[Opening Records supplied section]
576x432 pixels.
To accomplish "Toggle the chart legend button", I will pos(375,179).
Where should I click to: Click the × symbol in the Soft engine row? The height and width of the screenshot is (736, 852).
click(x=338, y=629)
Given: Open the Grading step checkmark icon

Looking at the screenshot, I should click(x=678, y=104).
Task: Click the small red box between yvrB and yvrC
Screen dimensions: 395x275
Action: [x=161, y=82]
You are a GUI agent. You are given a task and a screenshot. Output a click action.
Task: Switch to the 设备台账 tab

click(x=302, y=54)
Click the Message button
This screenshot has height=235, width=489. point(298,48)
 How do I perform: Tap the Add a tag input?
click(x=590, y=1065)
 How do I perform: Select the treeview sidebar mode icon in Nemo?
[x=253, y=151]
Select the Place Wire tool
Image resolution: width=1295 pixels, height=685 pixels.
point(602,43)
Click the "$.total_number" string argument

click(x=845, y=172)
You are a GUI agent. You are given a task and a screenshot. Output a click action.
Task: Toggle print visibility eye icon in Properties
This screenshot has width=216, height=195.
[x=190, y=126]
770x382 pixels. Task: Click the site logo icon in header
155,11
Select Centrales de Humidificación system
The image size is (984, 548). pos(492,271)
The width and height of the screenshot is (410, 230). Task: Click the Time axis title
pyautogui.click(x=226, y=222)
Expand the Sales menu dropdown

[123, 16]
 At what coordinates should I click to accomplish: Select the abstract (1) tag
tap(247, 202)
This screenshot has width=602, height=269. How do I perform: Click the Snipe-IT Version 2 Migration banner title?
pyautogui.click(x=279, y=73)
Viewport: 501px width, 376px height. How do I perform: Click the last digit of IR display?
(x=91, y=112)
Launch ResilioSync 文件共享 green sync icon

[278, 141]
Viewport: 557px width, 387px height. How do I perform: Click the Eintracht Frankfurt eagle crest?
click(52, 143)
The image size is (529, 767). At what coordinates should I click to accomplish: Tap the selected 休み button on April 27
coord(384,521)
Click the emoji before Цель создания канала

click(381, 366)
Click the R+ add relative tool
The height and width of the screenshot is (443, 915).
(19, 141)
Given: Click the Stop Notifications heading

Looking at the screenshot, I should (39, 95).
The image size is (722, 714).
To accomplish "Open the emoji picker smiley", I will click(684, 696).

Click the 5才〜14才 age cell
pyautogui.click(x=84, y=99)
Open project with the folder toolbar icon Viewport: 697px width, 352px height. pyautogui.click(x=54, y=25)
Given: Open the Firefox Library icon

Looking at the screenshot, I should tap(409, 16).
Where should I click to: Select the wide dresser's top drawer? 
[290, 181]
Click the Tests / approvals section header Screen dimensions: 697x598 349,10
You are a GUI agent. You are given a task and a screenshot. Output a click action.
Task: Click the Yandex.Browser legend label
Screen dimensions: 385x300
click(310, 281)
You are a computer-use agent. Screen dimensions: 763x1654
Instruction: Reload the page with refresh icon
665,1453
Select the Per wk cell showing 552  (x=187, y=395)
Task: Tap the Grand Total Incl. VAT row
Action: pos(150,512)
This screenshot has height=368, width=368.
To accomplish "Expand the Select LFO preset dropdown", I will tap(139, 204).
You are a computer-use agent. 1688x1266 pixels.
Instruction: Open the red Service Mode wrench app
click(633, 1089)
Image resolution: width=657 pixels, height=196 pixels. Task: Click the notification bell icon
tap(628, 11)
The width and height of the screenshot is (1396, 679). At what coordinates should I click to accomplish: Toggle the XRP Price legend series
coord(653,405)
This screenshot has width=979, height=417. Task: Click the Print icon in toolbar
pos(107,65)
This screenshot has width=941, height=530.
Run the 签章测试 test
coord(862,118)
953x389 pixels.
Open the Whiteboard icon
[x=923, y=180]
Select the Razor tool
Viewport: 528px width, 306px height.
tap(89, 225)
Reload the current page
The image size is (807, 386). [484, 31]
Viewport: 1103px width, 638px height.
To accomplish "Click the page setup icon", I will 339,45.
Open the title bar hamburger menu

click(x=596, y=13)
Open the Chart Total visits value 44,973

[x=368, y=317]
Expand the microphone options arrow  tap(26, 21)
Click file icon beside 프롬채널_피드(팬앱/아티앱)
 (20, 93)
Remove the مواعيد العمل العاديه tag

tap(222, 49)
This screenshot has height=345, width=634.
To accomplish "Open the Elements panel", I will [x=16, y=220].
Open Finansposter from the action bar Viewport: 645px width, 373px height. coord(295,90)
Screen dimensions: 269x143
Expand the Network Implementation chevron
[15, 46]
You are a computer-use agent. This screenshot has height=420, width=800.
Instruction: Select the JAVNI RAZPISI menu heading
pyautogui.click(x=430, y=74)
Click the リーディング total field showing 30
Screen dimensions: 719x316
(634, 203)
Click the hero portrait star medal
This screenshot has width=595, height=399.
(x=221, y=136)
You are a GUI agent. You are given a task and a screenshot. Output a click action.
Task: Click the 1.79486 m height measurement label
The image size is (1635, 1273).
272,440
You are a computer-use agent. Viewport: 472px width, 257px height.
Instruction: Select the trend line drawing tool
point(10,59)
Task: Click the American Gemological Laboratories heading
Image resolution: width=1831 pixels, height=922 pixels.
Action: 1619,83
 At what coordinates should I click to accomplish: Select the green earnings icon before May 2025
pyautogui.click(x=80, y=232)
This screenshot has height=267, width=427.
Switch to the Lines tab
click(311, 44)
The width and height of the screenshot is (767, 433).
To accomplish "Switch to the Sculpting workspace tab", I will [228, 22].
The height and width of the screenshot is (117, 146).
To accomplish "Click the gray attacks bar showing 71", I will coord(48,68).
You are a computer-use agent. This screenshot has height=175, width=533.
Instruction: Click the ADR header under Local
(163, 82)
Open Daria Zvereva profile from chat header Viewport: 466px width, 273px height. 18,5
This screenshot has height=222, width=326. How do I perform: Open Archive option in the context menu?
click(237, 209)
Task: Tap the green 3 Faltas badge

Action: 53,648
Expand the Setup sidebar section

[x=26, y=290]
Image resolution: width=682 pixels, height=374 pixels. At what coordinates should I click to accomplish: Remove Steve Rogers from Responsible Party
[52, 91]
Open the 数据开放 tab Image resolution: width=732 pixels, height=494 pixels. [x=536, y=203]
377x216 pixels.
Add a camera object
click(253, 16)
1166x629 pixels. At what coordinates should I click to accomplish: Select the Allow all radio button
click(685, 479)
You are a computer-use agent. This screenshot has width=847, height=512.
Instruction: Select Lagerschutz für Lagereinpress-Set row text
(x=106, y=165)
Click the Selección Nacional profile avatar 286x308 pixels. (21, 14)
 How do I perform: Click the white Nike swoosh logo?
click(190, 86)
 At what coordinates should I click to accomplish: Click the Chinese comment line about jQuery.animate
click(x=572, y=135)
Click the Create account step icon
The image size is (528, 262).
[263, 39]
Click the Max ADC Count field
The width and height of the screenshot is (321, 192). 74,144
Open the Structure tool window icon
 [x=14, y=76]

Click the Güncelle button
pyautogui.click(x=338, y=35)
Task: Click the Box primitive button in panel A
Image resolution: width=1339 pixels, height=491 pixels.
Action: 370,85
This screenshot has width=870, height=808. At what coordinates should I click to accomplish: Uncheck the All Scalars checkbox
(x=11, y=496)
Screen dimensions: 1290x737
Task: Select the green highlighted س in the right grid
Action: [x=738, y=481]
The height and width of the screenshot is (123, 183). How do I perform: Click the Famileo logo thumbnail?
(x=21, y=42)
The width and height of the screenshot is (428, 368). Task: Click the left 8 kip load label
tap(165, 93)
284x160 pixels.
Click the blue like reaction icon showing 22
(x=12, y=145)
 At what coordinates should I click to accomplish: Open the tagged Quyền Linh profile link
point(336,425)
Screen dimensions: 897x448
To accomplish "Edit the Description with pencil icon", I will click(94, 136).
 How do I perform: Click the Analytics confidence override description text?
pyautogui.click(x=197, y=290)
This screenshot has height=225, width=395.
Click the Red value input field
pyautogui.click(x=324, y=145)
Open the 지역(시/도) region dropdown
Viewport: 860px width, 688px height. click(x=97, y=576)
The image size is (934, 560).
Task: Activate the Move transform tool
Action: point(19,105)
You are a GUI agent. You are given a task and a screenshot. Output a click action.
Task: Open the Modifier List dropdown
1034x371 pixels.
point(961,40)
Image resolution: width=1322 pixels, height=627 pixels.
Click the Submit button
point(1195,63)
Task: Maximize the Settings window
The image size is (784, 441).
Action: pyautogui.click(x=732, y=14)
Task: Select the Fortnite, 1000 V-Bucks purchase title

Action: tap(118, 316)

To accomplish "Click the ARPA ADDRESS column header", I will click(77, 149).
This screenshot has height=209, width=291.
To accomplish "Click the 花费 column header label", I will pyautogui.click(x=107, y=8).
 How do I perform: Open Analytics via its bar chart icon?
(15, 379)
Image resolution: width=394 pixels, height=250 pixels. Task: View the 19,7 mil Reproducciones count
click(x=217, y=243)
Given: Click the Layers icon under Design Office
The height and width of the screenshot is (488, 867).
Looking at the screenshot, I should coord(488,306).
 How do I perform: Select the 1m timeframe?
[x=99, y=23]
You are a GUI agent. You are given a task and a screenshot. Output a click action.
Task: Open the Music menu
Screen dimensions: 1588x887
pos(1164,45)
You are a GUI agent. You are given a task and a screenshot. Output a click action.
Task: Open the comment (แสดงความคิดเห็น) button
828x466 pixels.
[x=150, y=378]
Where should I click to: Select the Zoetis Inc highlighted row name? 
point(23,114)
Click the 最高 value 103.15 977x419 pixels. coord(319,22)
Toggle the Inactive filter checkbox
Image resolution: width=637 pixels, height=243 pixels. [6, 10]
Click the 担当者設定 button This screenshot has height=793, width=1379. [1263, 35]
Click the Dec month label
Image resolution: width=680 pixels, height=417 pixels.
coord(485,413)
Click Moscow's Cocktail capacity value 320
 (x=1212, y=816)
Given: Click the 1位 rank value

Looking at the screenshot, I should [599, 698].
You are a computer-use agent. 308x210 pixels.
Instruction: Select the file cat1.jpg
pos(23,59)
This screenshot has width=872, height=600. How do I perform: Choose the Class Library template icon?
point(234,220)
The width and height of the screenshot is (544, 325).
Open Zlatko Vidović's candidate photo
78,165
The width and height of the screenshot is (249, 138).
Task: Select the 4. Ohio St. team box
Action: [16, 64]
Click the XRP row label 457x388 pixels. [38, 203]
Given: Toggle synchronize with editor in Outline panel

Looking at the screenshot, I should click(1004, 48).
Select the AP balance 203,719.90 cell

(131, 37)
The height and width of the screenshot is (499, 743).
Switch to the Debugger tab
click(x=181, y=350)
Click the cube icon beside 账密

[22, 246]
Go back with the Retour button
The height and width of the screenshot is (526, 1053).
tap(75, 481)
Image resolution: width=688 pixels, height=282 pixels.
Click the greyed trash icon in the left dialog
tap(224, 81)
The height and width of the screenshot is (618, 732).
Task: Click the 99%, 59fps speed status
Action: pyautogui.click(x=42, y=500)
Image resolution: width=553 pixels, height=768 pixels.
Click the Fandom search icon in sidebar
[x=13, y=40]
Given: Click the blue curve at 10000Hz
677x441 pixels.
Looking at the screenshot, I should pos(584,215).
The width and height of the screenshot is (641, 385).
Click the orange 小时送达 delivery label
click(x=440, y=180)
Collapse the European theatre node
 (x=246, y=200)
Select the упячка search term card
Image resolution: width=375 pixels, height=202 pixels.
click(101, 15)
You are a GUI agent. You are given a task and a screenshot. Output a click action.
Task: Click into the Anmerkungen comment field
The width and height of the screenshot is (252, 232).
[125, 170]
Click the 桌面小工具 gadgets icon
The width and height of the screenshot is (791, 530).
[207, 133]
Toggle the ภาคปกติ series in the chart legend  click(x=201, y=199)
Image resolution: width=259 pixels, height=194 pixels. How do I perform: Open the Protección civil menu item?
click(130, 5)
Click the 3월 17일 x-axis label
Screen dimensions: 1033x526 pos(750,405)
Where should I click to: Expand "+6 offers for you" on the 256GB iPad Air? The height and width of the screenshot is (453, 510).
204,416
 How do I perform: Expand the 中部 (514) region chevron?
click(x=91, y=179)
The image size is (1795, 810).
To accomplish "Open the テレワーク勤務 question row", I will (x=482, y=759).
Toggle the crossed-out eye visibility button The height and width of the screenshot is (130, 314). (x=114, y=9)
[Closing Records supplied section]
Your goal - Tally the lines of the data that include the word "column". Reply with the number only.

Written response - 2